King Street Crawl Madness
By Jacob Pumphrey.
When we landed in Sydney on Saturday afternoon the weather was terrible, cold, windy, sad and grey. Waking up Sunday morning, King Street was a completely different scene. Newtown was dressed in its Sunday best as we walked through those pain in the ass small streets - that I will never for the life of me understand why you would ever own a car if you lived on - and everything was looking pretty quiet.
The quiet did not last long – Pist Idiots rolled into our new shop (spoiler, 212 King Street Newtown will soon be the place to hang) around 11am for soundcheck and immediately what felt like every shop owner’s head snapped around at breakneck speed. Luckily for us a brief chat the day before with the owners (and very dangerously, our new neighbours) of Newtown’s iconic Clem’s Chicken shop – a simple smile, head nod, and a thumbs up later it turns out this was something they were all expecting. Our first ever King Street Crawl Pop-Up show was in full swing by 12:30pm and the punters wasted no time trying to put as sizeable a dent as possible into the free alcohol. After a solid run of crowd favourites, some half rehearsed iconic covers and a narrow brush with the boys in blue, we figured it was time to call it quits as it was clear no run of charming fast talk was going to save us a second time.

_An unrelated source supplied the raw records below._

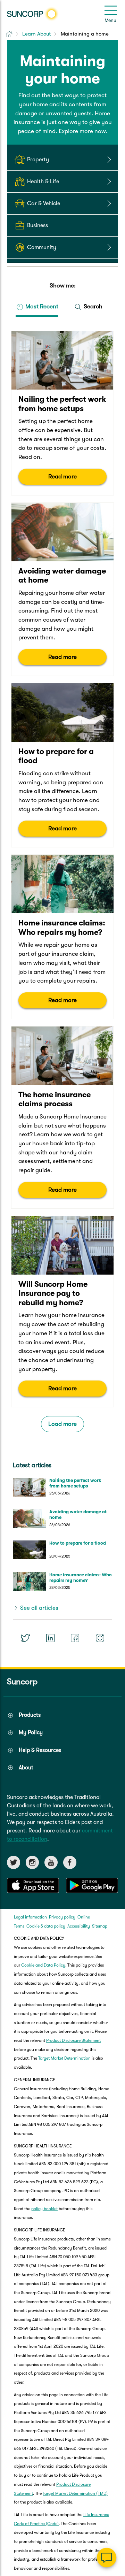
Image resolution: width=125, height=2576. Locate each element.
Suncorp (22, 1681)
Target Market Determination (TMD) (75, 2493)
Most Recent (41, 306)
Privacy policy (62, 1917)
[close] (114, 2487)
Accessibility (78, 1926)
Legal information (30, 1917)
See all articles (39, 1608)
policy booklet (44, 2208)
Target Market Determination (64, 2058)
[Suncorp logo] (33, 14)
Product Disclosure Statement (73, 2040)
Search (92, 306)
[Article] (62, 413)
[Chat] (106, 2557)
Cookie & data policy (45, 1926)
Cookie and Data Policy (43, 1965)
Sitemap (99, 1926)
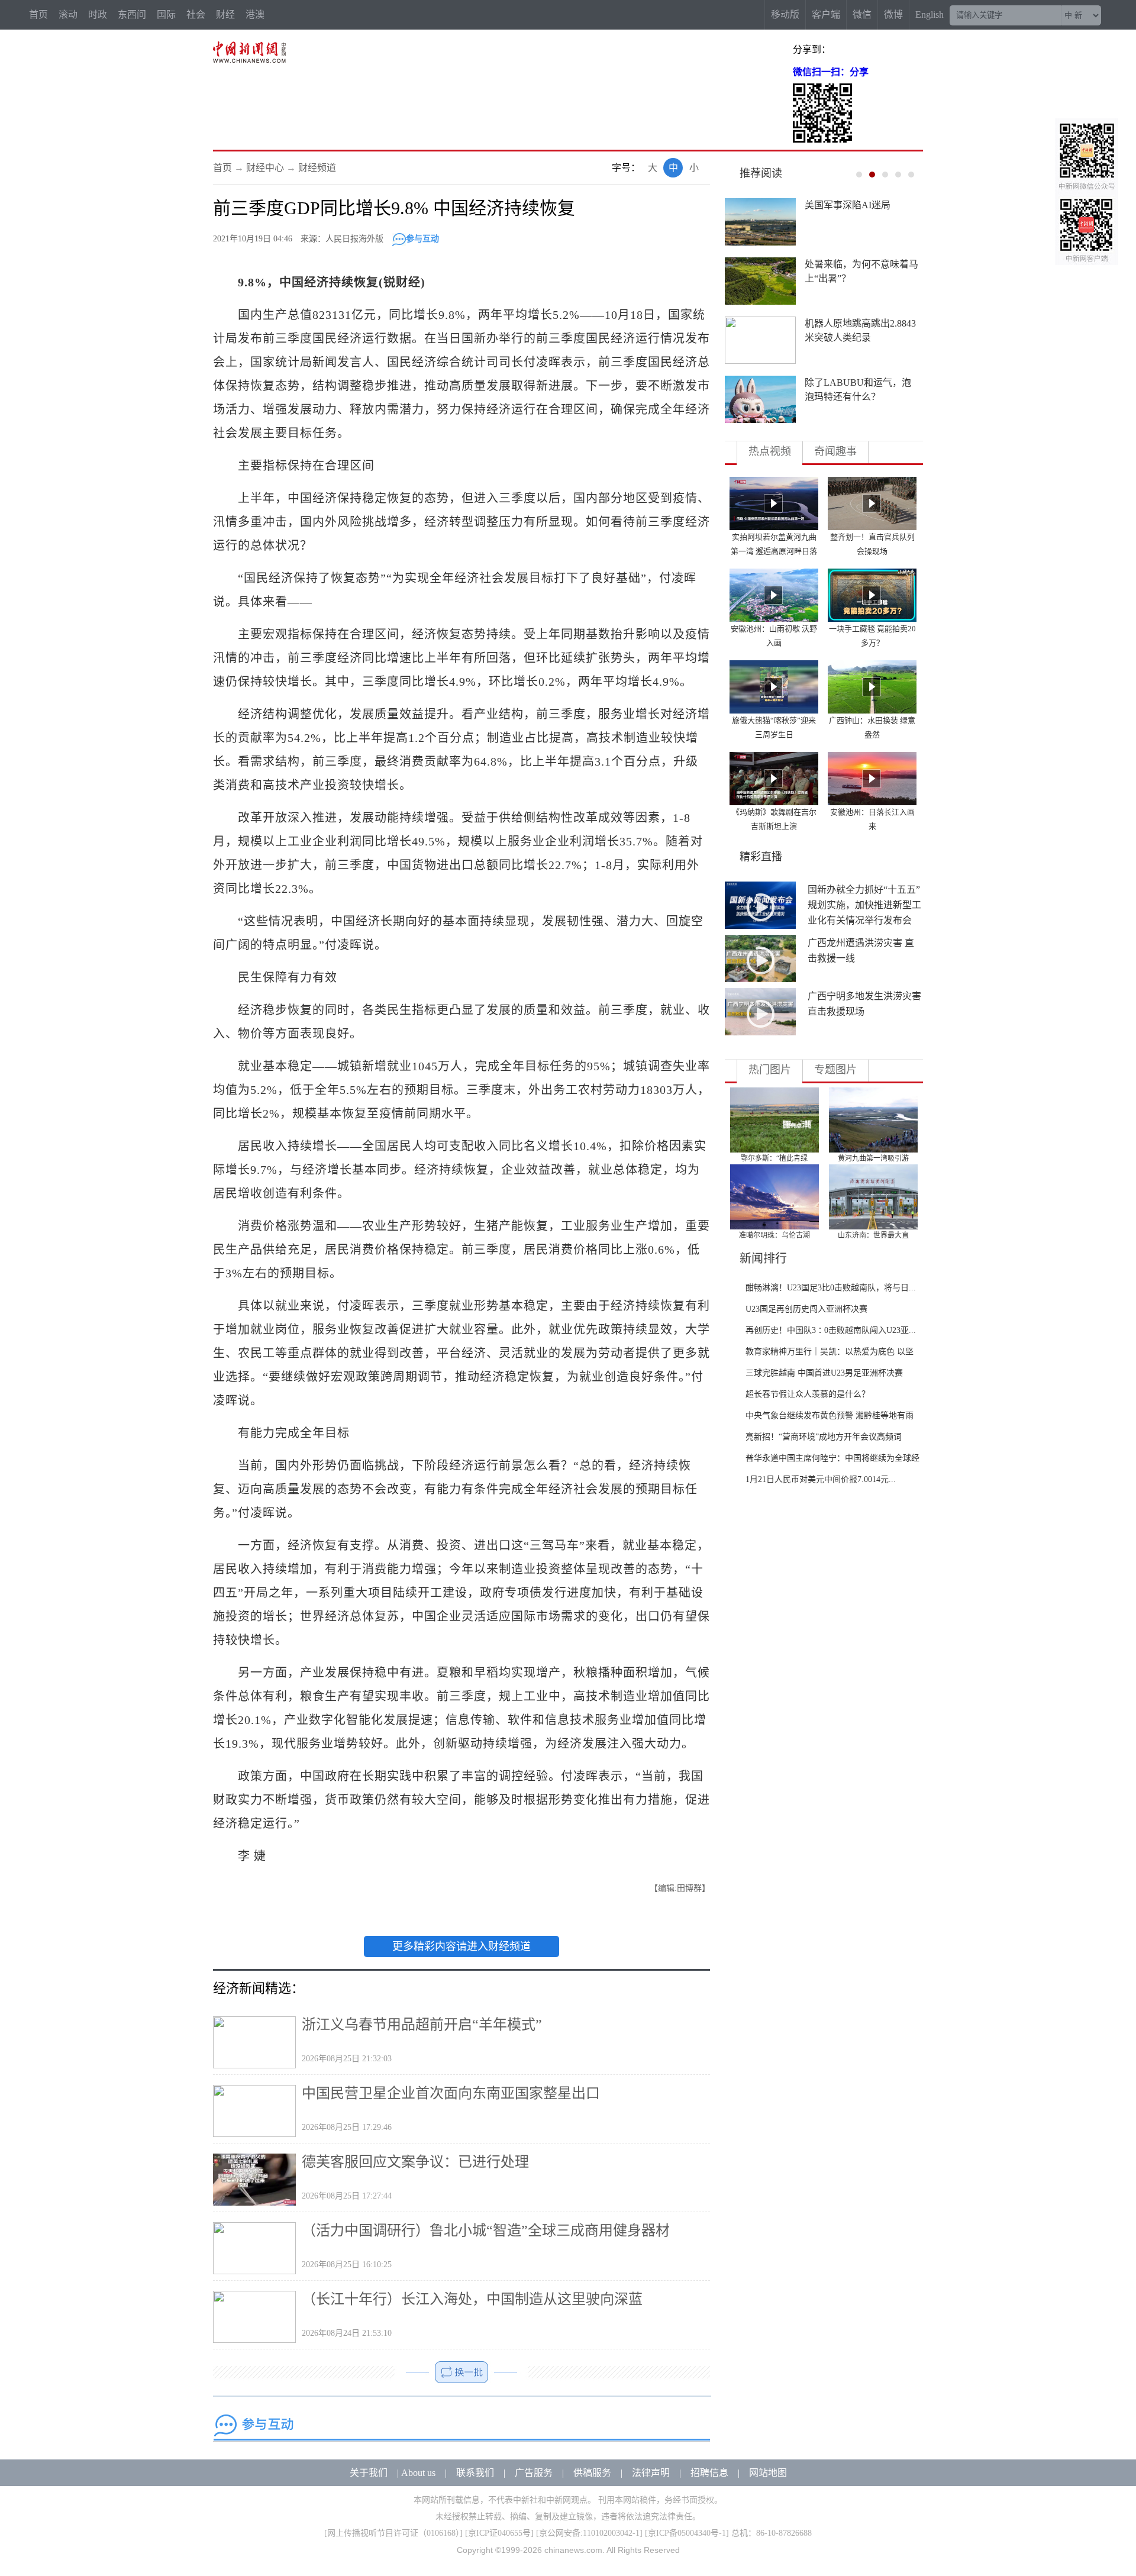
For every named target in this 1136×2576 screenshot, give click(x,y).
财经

With our first (and possibly the first?) event of the day done dusted it was onto the next one. We kicked everyone out the doors and down King Street to Kelly’s. This was my first time in the Irish pub but what seemed like a nice wholesome time escalated very quickly until I was mid-set staring at the back of our singer’s head trying to pinpoint just where the blood was coming from – he was ok, I think, I mean I helped him get ice on it and that generally fixes those things. I don’t know if the guys from Psyched As did it intentionally or completely by accident but it did seem to me that Brad and Millsy had set out to book just about every rowdy band and fan combo they possibly could. As the windows in the venue fogged for the 5th time that day, 100 took to them to tag their name across them and instantly wipe from history the 4 bands before them. The condensation had almost subsided when Shady Nasty kicked off and the venue packed out to the back – with all of the hype around these guys it was clear the inner west might have a new crowd favourite, people scrambled to the tops of tables and chairs to get a better vantage point and the crowd didn’t stop moving for the next half an hour. The completion of this set seemed to mark the culmination of the day and for a few hours following it seemed that almost everybody we knew went their own separate ways, meeting back up just in time to realise that every venue was closed and we should probably accept our fate.
King Street Crawl has definitely earned its title as one of the best free festivals in Sydney and, to be honest, it is well and truly deserved. I can’t really think of too many others in the country, so maybe they can just have that, too? There you have it, “King Street Crawl = best free music festival in the country” – as stated by 1st-time attendee with limited other free festival experience.